Random Spatial Sampling 

Watershed Analysis

This code demonstrates how to implement a stratified random sampling approach for watershed data using Python, GeoPandas, and related libraries. It randomly generates sample points within polygon boundaries at two different watershed levels (HUC8 and HUC12) and then summarizes soil attributes (e.g., aws0150) for each watershed. By comparing the mean values obtained from each sampling regime, you can evaluate how different spatial scales impact the results of environmental analyses.
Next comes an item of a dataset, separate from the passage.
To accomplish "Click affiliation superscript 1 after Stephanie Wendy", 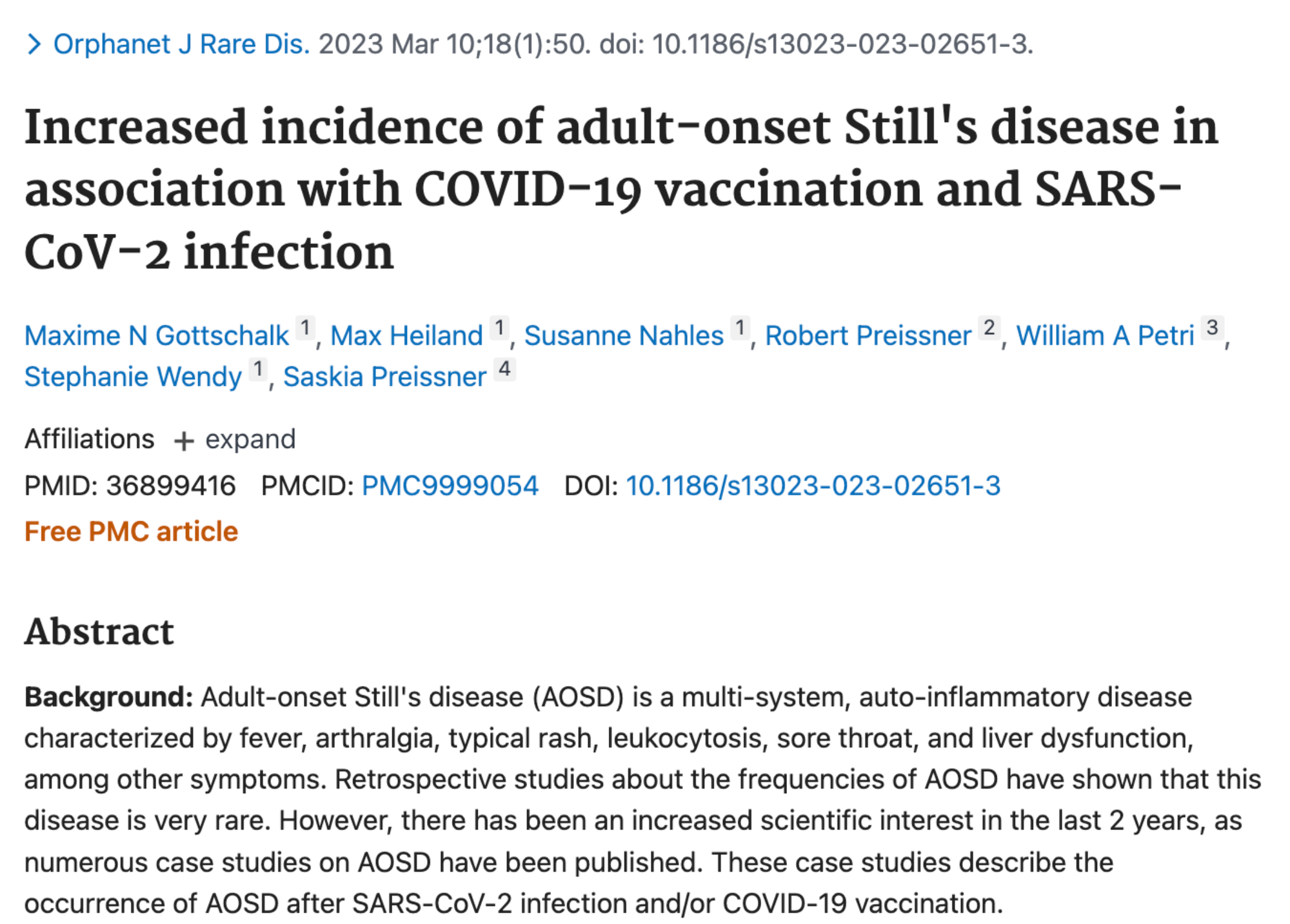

The script is designed to be reusable, featuring a function-based structure for flexibility in handling various numbers and levels of watersheds.

import geopandas as gpd

import pandas as pd

import random

from shapely.geometry import Point


# Randomly generate points within the extent of the polygon using random seed 0

def generate_random_points_in_polygon(poly, num_points, seed=0):

    """

    Generate num_points random points within a single polygon (poly).

    Return a list of shapely.geometry.Point objects.

   

    Parameters

    ----------

    poly : shapely.geometry.Polygon

        The polygon within which to generate random points.

    num_points : int

        Number of random points to place inside the polygon.

    seed : int

        Random seed for reproducibility.

       

    Returns

    -------

    list of shapely.geometry.Point

        Random points contained entirely within the polygon.

    """

    random.seed(seed)

    # Get the extent of the polygon

    minx, miny, maxx, maxy = poly.bounds

    points = []

    while len(points) < num_points:

        x = random.uniform(minx, maxx)

        y = random.uniform(miny, maxy)

        # Test if each point is within the polygon boundary

        candidate_point = Point(x, y)

        if candidate_point.within(poly):

            points.append(candidate_point)

    return points


def main():

    """

    Steps:

    1. Reads HUC8, HUC12, and SSURGO data from a GeoPackage.

    2. Calculates polygon area to determine number of random sample points.

    3. Generates points within HUC8 and HUC12 polygons.

    4. Joins these points with SSURGO data to retrieve aws0150 values.

    5. Computes and prints mean aws0150 by HUC8 watershed for both sampling approaches.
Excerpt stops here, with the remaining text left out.